General election 1935: Kincardine & Western Aberdeenshire Electorate 29,528
| Party |  | Candidate | Votes | % | ±% |
|---|---|---|---|---|---|
|  | Unionist | Malcolm Barclay-Harvey | 12,477 | 55.9 | −5.7 |
|  | Liberal | Arthur Irvine | 9,841 | 44.1 | +5.7 |
| Majority |  |  | 2,636 | 11.8 | −11.4 |
| Turnout |  |  | 22,318 | 75.6 | −5.0 |
|  | Unionist hold |  | Swing |  |  |

== Candidates ==
- Thirty-six-year-old Colin Thornton-Kemsley was chosen as the Unionist candidate to defend the seat. He was the Honorary Treasurer of Essex and Middlesex Provincial Area, National Union of Conservative and Unionist Associations. He was educated at Chigwell School, and Wadham College, Oxford. He was a party member in Epping constituency and had made a name for himself in Conservative Party circles as a Neville Chamberlain loyalist who was central to bringing about a censure of Winston Churchill by the Epping Conservative Association. He had no previous links with Scotland.
- The Liberal Party challenger was 30-year-old Arthur Irvine, who had fought this seat at the last election. Irvine was educated at Edinburgh Academy and Oriel College, Oxford, where he was president of the Oxford Union in 1932. He became a barrister in 1935, when he was called by Middle Temple, and became secretary to the Lord Chief Justice in 1935.

==Campaign==

According to the return of election expenses, the Unionists spent £835 10s 7d on their campaign and the Liberals £652 5s 8d.

== Result ==
Thornton-Kemsley held the seat with a further reduced majority.

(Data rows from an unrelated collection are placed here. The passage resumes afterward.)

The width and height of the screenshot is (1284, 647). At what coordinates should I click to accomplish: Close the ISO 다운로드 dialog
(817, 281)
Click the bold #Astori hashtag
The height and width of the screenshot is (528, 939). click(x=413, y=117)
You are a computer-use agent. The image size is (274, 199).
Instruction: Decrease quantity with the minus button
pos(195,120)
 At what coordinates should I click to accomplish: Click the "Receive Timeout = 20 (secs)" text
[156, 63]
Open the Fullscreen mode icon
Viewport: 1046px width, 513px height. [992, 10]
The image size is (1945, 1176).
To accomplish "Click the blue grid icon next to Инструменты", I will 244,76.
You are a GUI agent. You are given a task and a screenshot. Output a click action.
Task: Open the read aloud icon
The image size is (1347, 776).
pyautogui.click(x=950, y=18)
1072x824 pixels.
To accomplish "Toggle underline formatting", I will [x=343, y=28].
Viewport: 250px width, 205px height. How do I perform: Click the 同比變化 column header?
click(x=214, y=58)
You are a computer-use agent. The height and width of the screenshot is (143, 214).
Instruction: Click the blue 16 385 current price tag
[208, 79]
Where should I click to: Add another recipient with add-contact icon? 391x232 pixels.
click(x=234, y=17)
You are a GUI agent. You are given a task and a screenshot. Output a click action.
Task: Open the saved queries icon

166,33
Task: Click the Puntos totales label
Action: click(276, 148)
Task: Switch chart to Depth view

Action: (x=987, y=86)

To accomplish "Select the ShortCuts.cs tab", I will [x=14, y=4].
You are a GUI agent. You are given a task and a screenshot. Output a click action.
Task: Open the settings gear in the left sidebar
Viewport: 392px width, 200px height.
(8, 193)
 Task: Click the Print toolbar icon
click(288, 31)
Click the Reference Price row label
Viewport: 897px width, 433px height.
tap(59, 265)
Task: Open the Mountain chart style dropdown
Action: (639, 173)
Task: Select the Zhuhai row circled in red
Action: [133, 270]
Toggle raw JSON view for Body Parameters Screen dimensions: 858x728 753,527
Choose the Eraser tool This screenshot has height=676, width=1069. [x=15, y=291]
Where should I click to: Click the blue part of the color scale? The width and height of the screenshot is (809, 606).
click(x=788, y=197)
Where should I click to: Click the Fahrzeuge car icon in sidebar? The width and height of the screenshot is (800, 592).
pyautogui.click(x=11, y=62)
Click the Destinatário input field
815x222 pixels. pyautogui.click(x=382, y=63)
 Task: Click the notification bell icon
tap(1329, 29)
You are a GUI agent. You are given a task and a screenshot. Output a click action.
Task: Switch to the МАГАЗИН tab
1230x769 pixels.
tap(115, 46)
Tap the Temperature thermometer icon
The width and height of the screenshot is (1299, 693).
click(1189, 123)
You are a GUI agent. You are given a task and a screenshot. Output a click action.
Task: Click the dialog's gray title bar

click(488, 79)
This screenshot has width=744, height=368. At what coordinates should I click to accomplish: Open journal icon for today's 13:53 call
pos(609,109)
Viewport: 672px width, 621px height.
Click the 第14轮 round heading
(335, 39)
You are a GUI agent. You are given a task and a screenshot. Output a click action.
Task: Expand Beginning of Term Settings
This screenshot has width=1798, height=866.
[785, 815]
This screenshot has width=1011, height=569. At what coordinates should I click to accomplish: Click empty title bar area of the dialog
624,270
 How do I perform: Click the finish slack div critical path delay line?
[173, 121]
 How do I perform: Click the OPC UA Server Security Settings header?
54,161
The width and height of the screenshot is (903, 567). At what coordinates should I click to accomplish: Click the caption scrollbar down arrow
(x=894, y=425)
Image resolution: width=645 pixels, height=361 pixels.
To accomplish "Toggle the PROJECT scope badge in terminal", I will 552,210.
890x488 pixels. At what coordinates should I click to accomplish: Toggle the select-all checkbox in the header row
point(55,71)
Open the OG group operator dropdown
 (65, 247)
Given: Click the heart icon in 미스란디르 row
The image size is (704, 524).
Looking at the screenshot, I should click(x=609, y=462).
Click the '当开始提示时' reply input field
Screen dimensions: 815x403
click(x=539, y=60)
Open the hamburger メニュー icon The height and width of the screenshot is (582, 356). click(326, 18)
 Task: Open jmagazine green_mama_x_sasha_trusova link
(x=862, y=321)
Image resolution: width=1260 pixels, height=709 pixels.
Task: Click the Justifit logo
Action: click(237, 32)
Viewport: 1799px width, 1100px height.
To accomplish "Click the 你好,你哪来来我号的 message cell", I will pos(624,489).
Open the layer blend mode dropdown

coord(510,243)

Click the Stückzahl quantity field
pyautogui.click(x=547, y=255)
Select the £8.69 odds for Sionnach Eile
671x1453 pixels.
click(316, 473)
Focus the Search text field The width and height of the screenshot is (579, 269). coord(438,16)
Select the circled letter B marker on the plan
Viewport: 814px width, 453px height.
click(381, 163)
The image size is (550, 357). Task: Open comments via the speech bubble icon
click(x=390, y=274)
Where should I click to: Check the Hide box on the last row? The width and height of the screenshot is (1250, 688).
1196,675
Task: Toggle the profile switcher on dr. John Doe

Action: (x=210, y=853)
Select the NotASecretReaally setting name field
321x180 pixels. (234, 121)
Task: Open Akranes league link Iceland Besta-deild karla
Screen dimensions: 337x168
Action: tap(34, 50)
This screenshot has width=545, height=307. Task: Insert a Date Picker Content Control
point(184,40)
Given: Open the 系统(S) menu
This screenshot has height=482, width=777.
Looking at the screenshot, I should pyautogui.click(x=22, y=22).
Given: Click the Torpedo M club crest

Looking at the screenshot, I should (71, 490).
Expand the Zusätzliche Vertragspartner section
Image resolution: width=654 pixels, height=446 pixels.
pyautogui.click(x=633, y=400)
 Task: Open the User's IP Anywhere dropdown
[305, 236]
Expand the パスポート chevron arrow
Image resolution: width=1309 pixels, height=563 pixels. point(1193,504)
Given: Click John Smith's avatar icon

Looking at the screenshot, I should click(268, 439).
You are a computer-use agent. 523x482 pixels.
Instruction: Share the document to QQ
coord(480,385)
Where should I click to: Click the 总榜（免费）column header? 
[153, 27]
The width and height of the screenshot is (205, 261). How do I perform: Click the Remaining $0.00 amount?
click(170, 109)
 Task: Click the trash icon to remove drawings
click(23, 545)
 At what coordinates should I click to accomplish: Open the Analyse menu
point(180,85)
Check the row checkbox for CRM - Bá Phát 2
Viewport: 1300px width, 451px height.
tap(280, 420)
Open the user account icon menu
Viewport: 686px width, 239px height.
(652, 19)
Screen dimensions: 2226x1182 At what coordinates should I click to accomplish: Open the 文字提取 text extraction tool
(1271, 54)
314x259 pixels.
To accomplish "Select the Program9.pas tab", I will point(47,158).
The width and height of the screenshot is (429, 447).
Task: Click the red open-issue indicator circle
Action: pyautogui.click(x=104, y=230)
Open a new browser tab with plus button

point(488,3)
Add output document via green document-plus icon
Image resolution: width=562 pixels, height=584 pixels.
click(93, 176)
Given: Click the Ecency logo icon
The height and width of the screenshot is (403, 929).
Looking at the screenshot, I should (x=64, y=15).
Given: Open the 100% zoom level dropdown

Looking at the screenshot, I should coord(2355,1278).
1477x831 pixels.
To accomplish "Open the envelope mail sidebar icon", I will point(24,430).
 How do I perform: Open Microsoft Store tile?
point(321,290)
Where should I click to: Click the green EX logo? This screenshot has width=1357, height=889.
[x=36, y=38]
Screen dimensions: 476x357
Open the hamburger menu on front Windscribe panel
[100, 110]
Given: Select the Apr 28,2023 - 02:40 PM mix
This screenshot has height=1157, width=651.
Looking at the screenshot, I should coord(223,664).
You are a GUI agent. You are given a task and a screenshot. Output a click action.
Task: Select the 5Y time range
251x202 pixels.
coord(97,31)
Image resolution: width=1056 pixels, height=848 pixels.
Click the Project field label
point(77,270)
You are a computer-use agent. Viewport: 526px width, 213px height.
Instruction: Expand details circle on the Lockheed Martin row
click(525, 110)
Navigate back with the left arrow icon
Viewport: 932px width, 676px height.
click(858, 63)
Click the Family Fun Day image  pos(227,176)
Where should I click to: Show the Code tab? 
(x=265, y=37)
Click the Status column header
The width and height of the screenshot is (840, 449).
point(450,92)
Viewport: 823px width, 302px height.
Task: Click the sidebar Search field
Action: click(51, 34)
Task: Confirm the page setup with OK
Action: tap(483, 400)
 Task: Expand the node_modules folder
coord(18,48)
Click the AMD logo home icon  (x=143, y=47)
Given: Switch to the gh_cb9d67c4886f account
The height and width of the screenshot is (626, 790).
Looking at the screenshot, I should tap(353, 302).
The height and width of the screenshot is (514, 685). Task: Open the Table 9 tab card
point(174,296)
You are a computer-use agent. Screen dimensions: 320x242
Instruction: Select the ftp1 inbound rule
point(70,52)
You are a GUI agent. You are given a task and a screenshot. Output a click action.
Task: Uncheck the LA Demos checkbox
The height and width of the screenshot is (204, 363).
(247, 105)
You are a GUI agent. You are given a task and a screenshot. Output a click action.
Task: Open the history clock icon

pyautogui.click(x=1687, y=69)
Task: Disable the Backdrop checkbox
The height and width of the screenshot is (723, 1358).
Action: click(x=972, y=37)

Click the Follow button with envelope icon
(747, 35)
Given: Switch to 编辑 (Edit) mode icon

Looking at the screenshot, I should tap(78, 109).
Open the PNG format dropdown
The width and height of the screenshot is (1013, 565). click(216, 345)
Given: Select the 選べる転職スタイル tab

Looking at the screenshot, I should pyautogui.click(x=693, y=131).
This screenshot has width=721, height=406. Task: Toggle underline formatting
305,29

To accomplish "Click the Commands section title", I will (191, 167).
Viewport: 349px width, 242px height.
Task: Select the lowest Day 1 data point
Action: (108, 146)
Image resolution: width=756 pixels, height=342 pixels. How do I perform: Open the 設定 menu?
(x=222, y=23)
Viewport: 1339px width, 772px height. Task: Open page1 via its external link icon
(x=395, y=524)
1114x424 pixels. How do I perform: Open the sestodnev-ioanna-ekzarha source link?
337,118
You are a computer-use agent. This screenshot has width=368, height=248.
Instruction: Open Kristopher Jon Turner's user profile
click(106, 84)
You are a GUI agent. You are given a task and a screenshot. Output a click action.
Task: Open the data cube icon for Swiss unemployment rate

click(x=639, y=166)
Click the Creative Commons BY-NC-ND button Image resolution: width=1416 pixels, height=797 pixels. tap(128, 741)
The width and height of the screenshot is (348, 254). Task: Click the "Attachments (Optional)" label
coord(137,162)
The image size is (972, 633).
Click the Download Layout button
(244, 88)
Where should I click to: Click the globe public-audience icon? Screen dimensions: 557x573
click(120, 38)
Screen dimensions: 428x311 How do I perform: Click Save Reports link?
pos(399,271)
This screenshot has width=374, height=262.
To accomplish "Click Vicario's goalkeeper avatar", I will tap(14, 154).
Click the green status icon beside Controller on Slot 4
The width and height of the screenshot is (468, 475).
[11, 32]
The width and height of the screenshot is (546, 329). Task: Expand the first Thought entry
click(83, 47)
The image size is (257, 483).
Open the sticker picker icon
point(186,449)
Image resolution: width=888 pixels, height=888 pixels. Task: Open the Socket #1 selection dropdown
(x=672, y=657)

1939 Kincardineshire and West Aberdeenshire by-election Electorate
| Party |  | Candidate | Votes | % | ±% |
|---|---|---|---|---|---|
|  | Unionist | Colin Thornton-Kemsley | 11,111 | 52.7 | −3.2 |
|  | Liberal | Arthur Irvine | 9,990 | 47.3 | +3.2 |
| Majority |  |  | 121 | 5.4 | −6.4 |
| Turnout |  |  | 21,101 | 71.4 | −4.2 |
|  | Unionist hold |  | Swing | -3.2 |  |

== Aftermath ==
In the 1945 general election, there was a further small swing to the Liberals but Thornton-Kemsley hung on again against a new Liberal challenger;

General election 1945 Electorate 30,901
| Party |  | Candidate | Votes | % | ±% |
|---|---|---|---|---|---|
|  | Unionist | Colin Thornton-Kemsley | 10,932 | 51.5 | −1.2 |
|  | Liberal | John Junor | 10,290 | 48.5 | +1.2 |
| Majority |  |  | 642 | 3.0 | −2.4 |
| Turnout |  |  | 21,222 | 68.7 | −2.7 |
|  | Unionist hold |  | Swing | -1.2 |  |

Irvine left the Liberal Party and joined the Labour Party, being defeated in 1945 at Twickenham. Junor became a well-known journalist, and after standing for the Liberals on a further two occasions he left the party and quickly gravitated towards the reactionary right wing of the Conservative Party.